Supreme Court Justice Anthony Kennedy, speaking for himself and fellow Justices Stephen Breyer, Ruth Bader Ginsburg, David Souter and John Paul Stevens, on March 1 cited Simmons’ age and immaturity among the reasons for a five-to-four decision by the Court to strike down the death penalty for persons under age 18 when they committed their crimes.
Simmons, it has been noted, bragged about his actions before and after he committed his crimes. To Justice Kennedy, however, teenagers are less culpable for their actions than adults. He cited scientific research on teenagers’ development and added that “any parent knows” that juvenile offenders are less mature than adults and are more susceptible to peer pressure. “These differences render suspect any conclusion that a juvenile falls among the worst offenders,” Kennedy wrote.
From where we’re sitting, a 17-year-old who could plan a break-in, an assault, and an abduction had to be very much aware that throwing a bound, gagged and blindfolded woman off a bridge into a river could have only one result for the victim. Simmons’ actions have more than earned him a place among “the worst offenders.” And while among the 70 or so individuals across the country affected by the Court’s ruling are some who, we are certain, feel regret and remorse for their deeds, there are equally surely others who did not feel any such emotions at the time they committed their crimes and who do not now. Simple logic tells us that one standard cannot be applied to all cases. They must, for the sake of justice, be considered individually. One size does not fit all.
The Court majority opinion also cites a “national consensus” for staying executions of juveniles.

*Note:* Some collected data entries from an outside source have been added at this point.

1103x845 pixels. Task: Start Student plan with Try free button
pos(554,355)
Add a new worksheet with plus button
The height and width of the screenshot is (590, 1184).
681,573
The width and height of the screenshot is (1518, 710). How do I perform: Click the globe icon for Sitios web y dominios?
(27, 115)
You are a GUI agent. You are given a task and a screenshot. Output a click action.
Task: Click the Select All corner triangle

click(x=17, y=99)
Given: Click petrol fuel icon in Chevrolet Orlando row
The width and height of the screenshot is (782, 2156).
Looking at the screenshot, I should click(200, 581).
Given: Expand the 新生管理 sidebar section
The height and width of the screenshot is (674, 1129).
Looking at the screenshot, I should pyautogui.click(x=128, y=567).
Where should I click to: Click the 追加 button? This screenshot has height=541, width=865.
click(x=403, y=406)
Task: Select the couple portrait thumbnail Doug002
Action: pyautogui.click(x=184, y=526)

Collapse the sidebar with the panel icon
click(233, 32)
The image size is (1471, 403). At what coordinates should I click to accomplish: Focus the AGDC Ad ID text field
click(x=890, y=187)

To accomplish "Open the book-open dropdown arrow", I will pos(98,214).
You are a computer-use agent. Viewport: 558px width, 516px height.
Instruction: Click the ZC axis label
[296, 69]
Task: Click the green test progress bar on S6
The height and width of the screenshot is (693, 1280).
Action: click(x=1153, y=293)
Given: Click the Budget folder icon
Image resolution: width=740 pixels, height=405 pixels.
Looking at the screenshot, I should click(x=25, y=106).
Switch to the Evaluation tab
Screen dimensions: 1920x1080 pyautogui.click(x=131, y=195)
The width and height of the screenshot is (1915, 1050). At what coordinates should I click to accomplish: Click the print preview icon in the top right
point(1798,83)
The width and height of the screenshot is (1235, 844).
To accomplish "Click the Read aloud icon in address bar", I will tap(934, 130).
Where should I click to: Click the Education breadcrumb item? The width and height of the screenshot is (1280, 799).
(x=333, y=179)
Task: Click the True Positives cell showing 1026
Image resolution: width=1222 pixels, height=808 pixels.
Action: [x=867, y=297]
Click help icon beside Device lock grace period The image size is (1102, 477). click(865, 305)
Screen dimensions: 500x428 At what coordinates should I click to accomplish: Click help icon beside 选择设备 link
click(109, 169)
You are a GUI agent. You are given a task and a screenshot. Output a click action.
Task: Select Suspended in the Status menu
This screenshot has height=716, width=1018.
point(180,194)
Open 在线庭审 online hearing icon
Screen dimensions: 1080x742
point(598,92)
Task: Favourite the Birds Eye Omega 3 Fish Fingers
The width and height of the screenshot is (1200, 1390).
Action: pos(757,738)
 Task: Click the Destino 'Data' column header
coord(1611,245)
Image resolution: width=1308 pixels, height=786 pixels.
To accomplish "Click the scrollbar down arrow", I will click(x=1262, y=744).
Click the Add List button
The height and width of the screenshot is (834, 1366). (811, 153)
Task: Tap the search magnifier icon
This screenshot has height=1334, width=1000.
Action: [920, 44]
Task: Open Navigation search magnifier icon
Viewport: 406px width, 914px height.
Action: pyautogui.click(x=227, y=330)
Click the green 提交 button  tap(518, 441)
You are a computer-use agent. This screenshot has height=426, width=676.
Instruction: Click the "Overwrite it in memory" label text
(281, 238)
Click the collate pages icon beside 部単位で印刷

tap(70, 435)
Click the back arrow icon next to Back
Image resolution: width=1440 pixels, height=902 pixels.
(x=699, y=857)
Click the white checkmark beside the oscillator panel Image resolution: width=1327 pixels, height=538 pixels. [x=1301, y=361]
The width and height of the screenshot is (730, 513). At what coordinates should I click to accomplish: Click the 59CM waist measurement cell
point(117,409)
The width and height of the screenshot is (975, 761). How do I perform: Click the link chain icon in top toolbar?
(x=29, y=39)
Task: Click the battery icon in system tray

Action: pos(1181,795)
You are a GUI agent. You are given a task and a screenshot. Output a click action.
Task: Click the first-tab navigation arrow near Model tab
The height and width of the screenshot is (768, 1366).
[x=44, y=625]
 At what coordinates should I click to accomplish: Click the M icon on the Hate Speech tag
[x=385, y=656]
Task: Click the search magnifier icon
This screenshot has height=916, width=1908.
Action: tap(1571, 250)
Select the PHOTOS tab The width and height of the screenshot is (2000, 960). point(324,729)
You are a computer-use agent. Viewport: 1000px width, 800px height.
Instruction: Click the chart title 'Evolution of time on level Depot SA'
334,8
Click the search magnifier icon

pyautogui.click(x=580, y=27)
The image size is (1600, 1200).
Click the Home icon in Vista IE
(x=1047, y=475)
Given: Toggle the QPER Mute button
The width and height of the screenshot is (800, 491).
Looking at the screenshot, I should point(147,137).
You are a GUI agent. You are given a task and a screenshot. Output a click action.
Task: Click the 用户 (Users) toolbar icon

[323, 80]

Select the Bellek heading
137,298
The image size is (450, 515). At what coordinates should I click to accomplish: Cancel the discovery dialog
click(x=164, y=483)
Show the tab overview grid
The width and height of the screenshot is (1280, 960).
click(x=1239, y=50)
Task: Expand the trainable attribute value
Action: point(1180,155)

We’d like to know where Mister Justice Kennedy learned his math. Currently, 38 states have a death penalty on their statute books. Of those 38, 18, slightly over half, ban executions of juveniles. Eighteen states out of 38 with a death penalty, and 50 states in all, cannot be said to constitute a “national consensus” by anyone’s calculations. More importantly, where in the Constitution is it stated that the role of a Supreme Court Justice includes measuring any national consensus?
We’d also like to know where Kennedy learned Constitutional law. The Eighth Amendment to the Constitution forbids cruel and unusual punishment. Determining what constitutes “cruel and unusual” is among the reasons the Supreme Court exists. A law enacted by a state legislature to execute criminals in the same way Christopher Simmons murdered his neighbor would properly be subject to Supreme Court review. However, the duly elected legislatures of those 38 states in which a person who commits a capital crime is susceptible to the ultimate punishment have enacted death penalty statutes because it was their legal and moral right and responsibility to do so under the Constitution of the United States. No court has the right to arbitrarily set those laws aside.
Even more disturbing is Kennedy’s invoking international consensus against executing juveniles as among the reasons for the ruling. Kennedy said it was necessary and relevant to recognize that the United States “now stands alone in a world that has turned its face against the juvenile death penalty.” Kennedy held it was proper for the Court to refer to international legal trends as “respected and significant confirmation” of the Court's judgments.
“To invoke alien law when it agrees with one's thinking and ignore it otherwise is not reasoned decision making, but sophistry,” Justice Antonin Scalia said in a dissent in which Justices Clarence Thomas and William Rehnquist joined. (Justice Sandra Day O’Connor issued a separate dissenting opinion.) “Either America’s principles are its own or they follow the world; one cannot have it both ways.”
Justice Scalia is right. We fought a war of independence for, among other things, the right to determine both what constitutes a crime and what is just and reasonable punishment. To allow the rest of the world to impose its standards on this country, in fact, refutes the Monroe Doctrine of 1823, in which then President James Monroe told the European powers that the Americas were no longer open to colonization. Monroe meant more than one country physically colonizing territory, of course; he also meant colonization by ideas inimical to the principles on which the United States and the other free nations of the western hemisphere were founded. If the legal execution after due process of law has been exercised of a person who commits murder before reaching his or her 18th birthday renders the United States out of step with the world community, so be it. We’ve been marching to our own drummer for more than 225 years now, and we still seem to be headed in the right direction, an occasional detour notwithstanding.